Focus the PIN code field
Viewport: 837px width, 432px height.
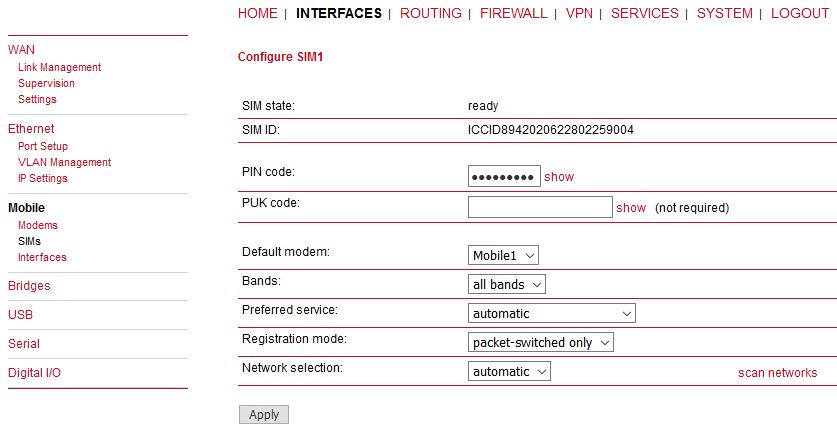click(504, 176)
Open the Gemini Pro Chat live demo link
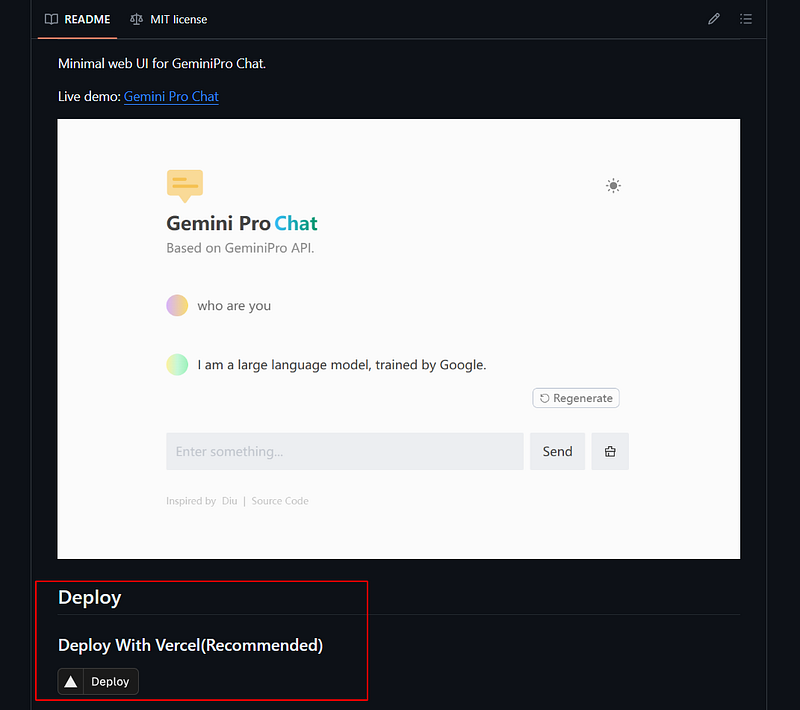 pyautogui.click(x=171, y=96)
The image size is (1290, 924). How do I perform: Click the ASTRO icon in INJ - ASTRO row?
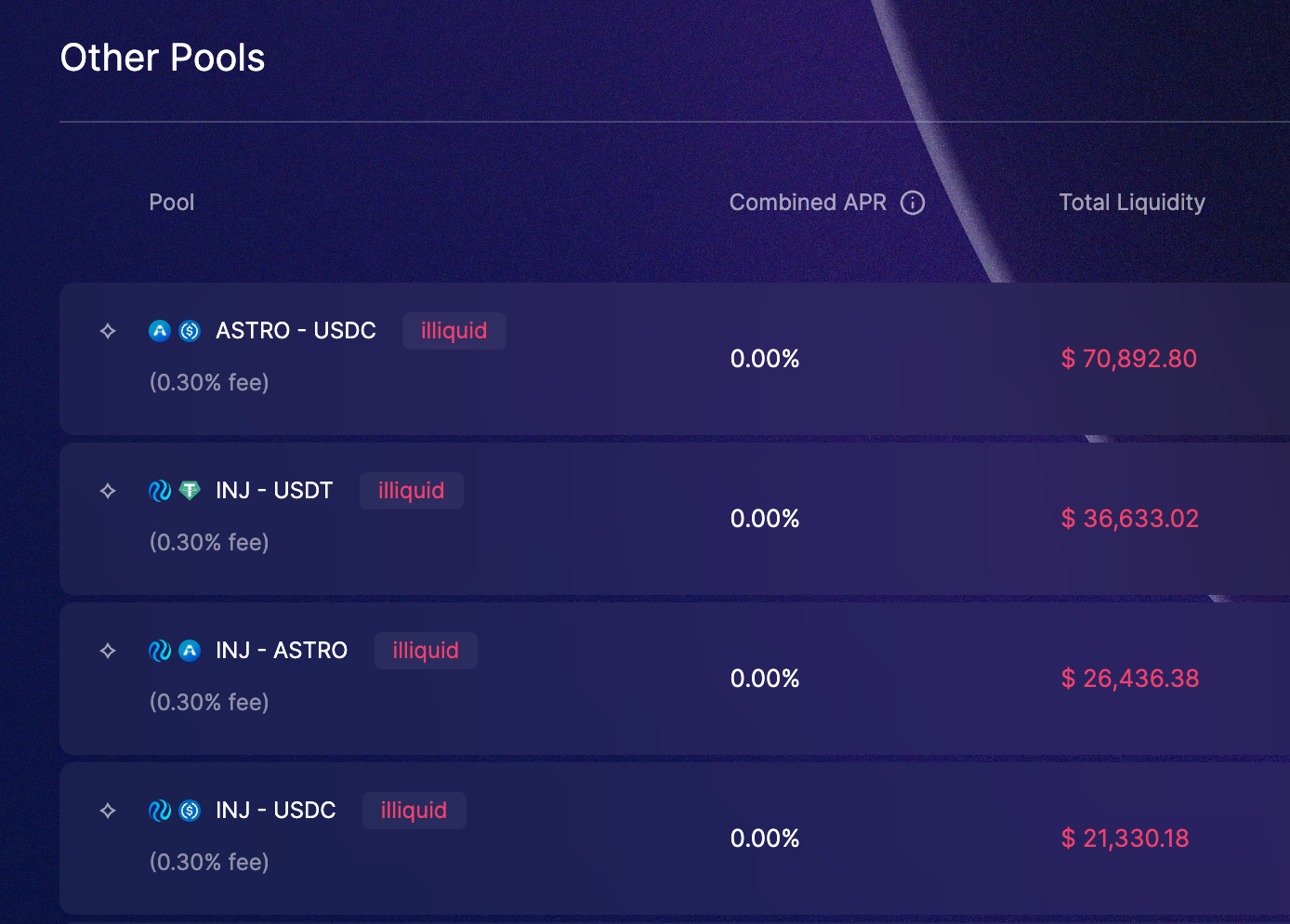point(190,651)
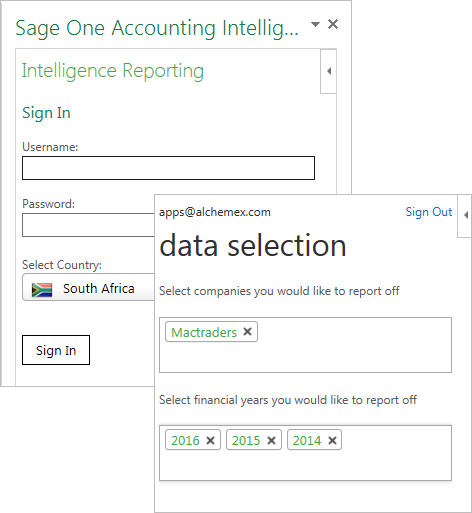Select the 2014 year tag label
Image resolution: width=472 pixels, height=513 pixels.
pos(307,440)
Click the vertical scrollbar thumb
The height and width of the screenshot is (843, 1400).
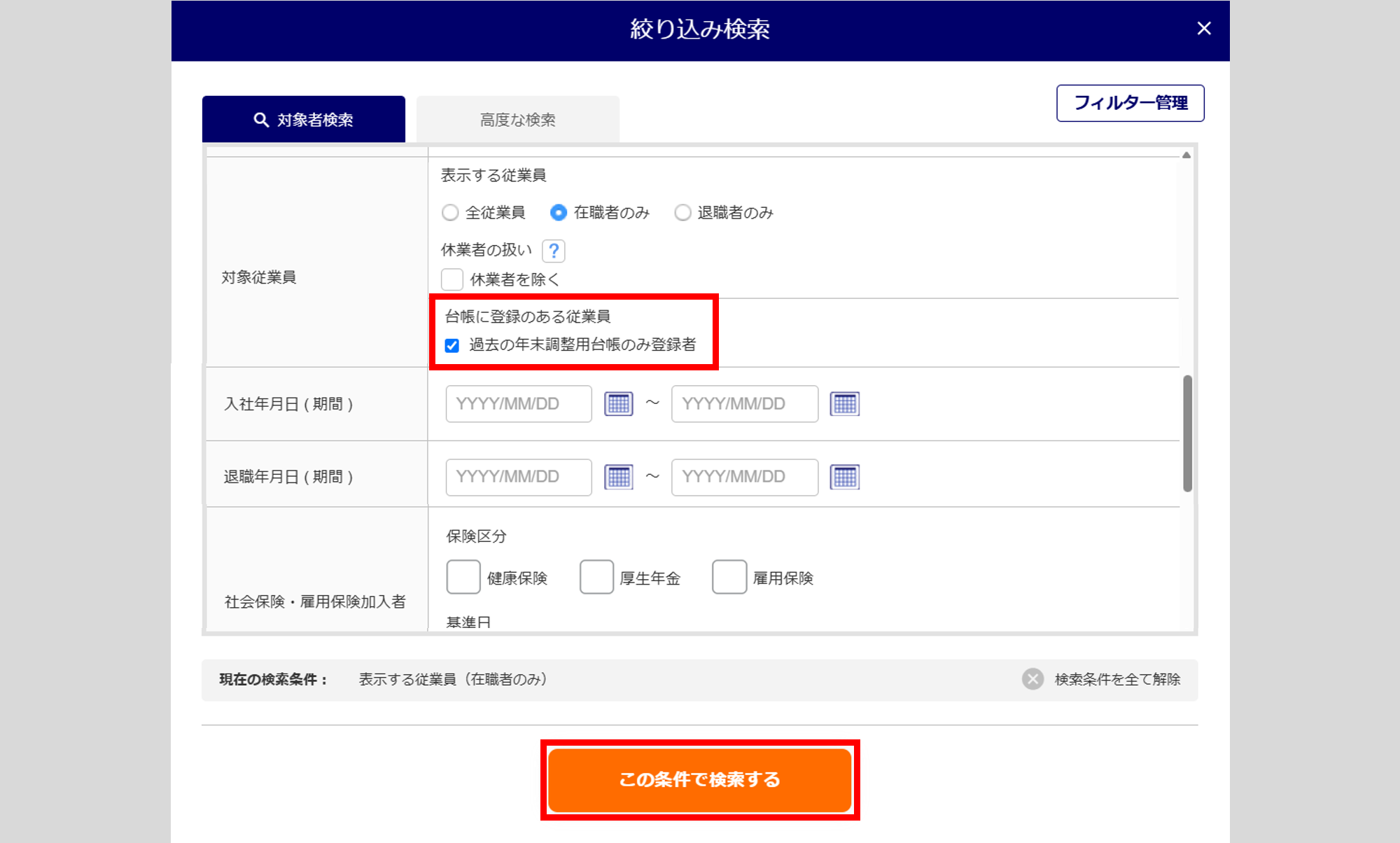1187,433
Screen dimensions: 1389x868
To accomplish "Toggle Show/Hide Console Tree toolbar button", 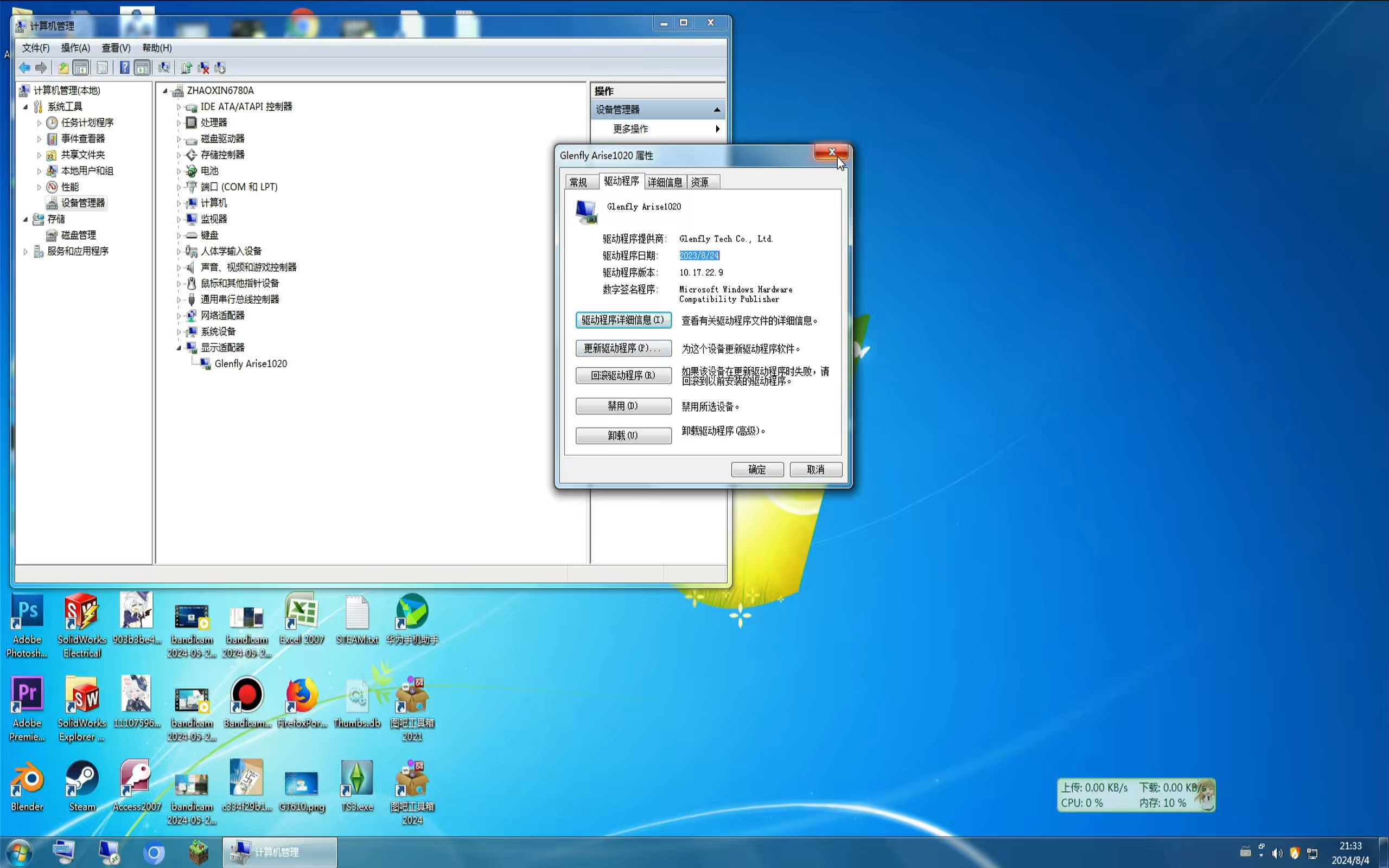I will pos(81,68).
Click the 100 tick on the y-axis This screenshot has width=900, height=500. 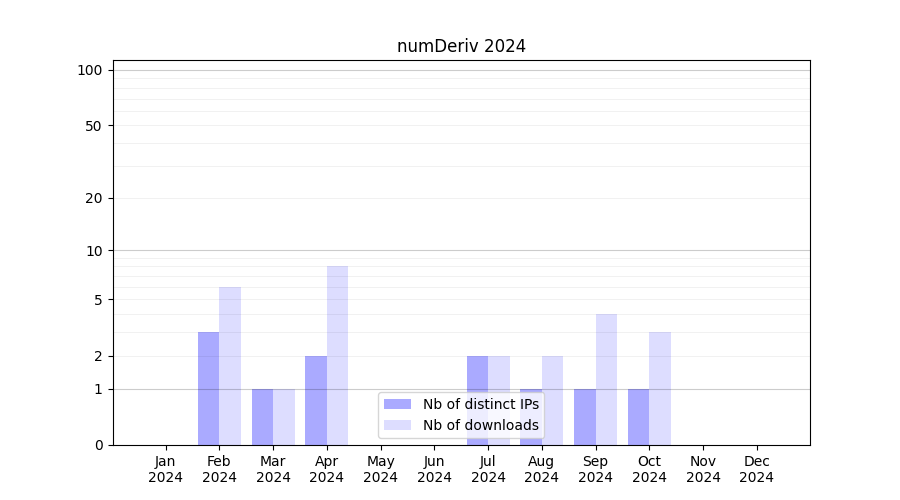pos(90,70)
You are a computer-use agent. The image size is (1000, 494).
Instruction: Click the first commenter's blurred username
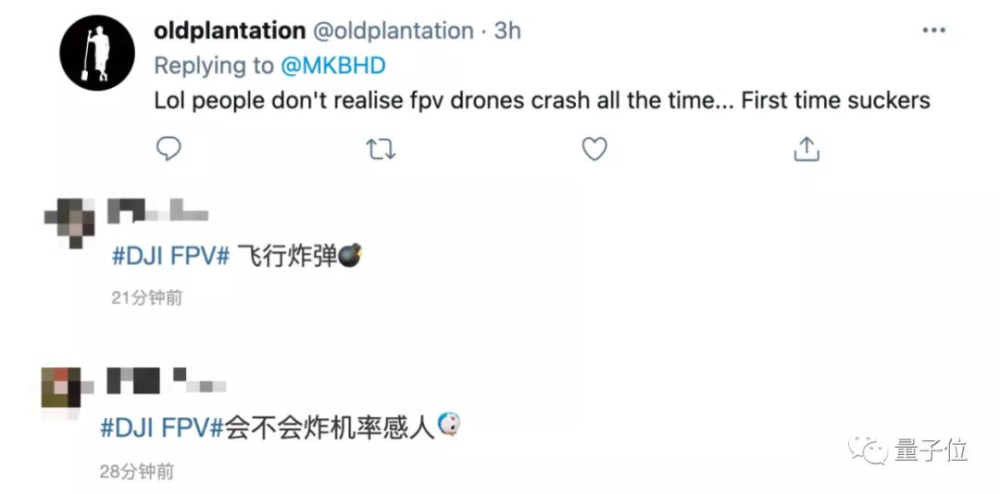156,212
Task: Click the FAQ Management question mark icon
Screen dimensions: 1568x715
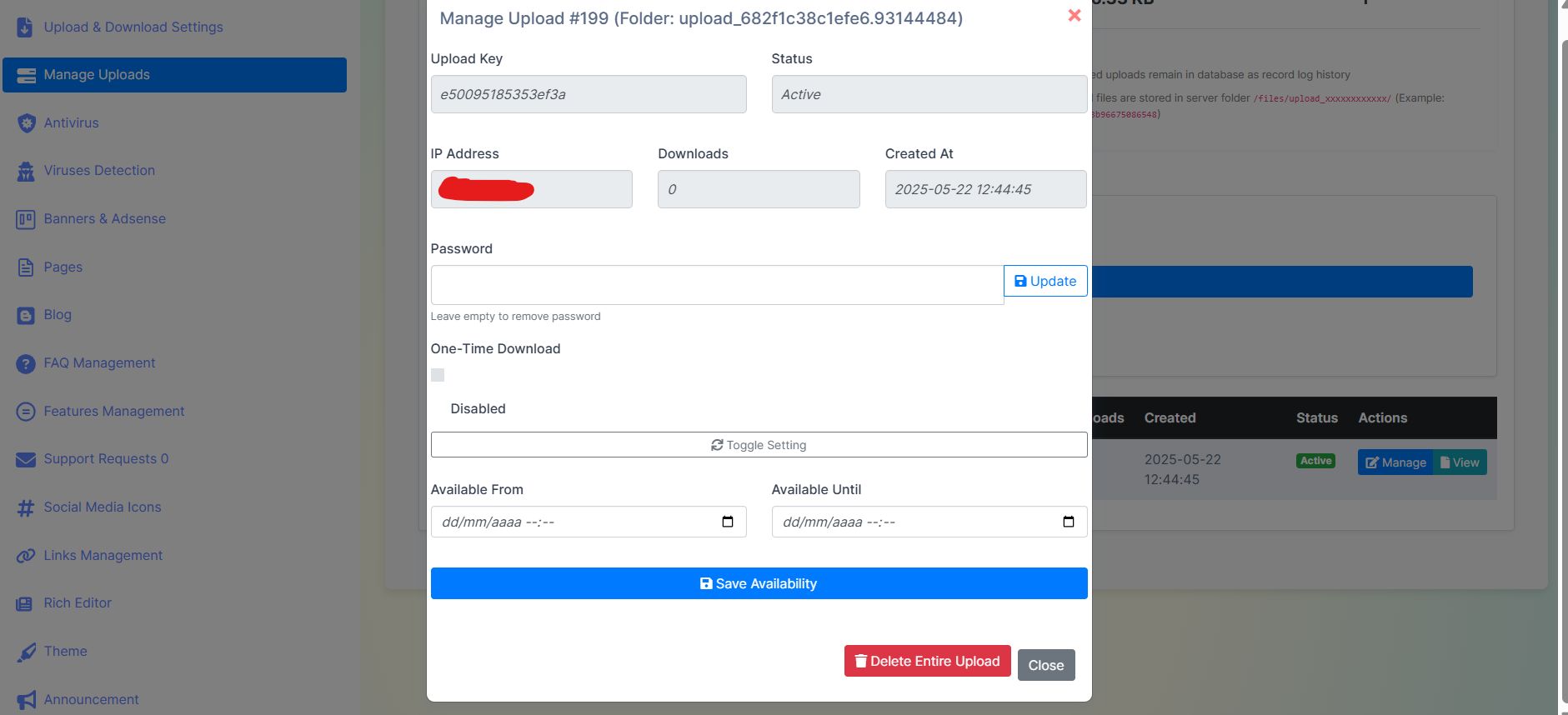Action: (x=26, y=363)
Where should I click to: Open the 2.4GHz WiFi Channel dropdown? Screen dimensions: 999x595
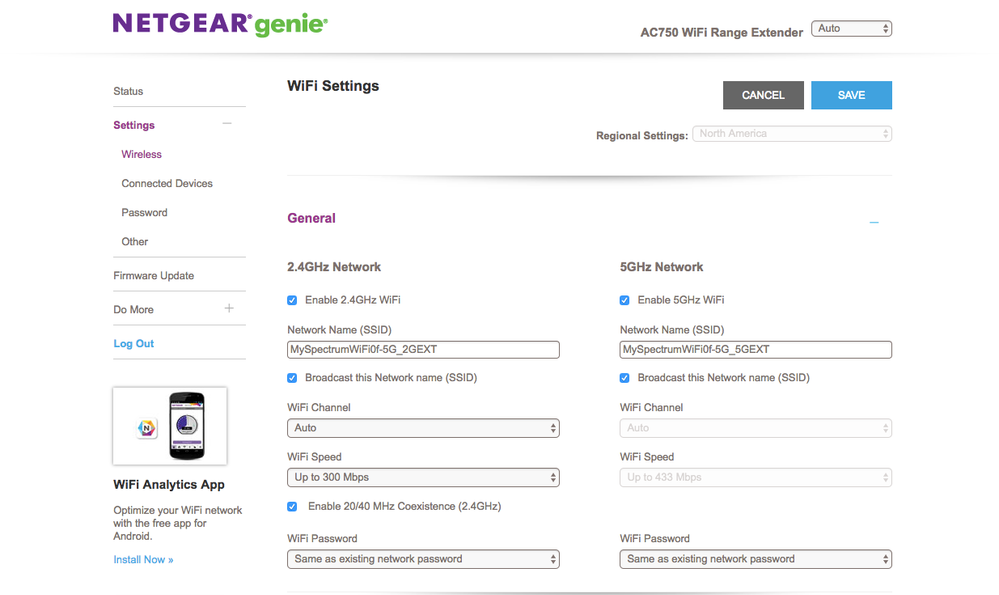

Exercise requirements
How many lines in the listing above contain the word "size"? Reply with the number alone.

Reply
2